Thursday, July 5, 2007

A reader has sent along a helpful tip on a site (run by NumbersUSA, which opposes the "grand bargain"), SmartBusinessPractices, which has an outline of the way the current "Basic Pilot Program" works. This program is currently voluntary under federal standards, but all businesses, it seems, are welcome to use it. And participation in this program is now mandated by law in Arizona.
According to this outline, there are three basic "steps" in the Program's process.
Step 1: After registering with the Program, an employer has a new hire fill out an I-9 form (e.a.):
The I-9 simply states the employee's name, date of birth, social security number, and an attestation that the employee is a United States citizen, lawful permanent resident, or alien authorized to work in the U.S. The employee presents to the employer either one document establishing both identity and work authorization (e.g., a U.S. passport or green card) or two documents that together establish identity and work authorization (e.g., a driver's license and a social security card).
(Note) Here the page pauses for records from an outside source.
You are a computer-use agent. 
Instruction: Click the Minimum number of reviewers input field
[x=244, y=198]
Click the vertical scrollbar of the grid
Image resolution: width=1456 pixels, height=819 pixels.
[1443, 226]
The employer examines them to make sure they reasonably appear to be valid (i.e., the photo is not taped on the driver's license) and records the document number, issuing agency and expiration date, if any, on the I-9. Then, the employer signs an attestation on the I-9 saying that he has examined the documents and they appear valid.
For steps 2 and 3:
Step 2 - Once the I-9 is done, the employer logs onto a secure DHS website, enters the employee's full name, date of birth and social security number. He chooses from a drop-down box which document/combination of documents the employee presented, and then clicks the submit button. The information about the employee is transmitted immediately to the SSA (Social Security Administration).

Step 3 - If the SSN (social security number) and the name match SSA records, the employer receives a message within two or three seconds that the employee is authorized to work and the process is finished.

If the SSN and name match, but the SSA cannot verify that the employee is work authorized (i.e., the SSN may have been issued "not for employment purposes") the employer gets a message that DHS is attempting to verify work authorization. DHS usually responds within 24 hours, but the law gives it three days, since it has to check its records by hand if the automated check does not match the name and immigration document. If DHS finds a match, it tells the employer and the process is finished. Otherwise, the employer is told to have the employee check with DHS directly to clear up the problem.

To Hire or Not to Hire - If the SSN and name do not match, the employer receives a message to refer the employee to SSA to clear up the problem.

In either case where the employee is referred to SSA/DHS, the employer will be notified within 10 days that either work authorization is confirmed or not confirmed, in which case the employer must terminate the employee.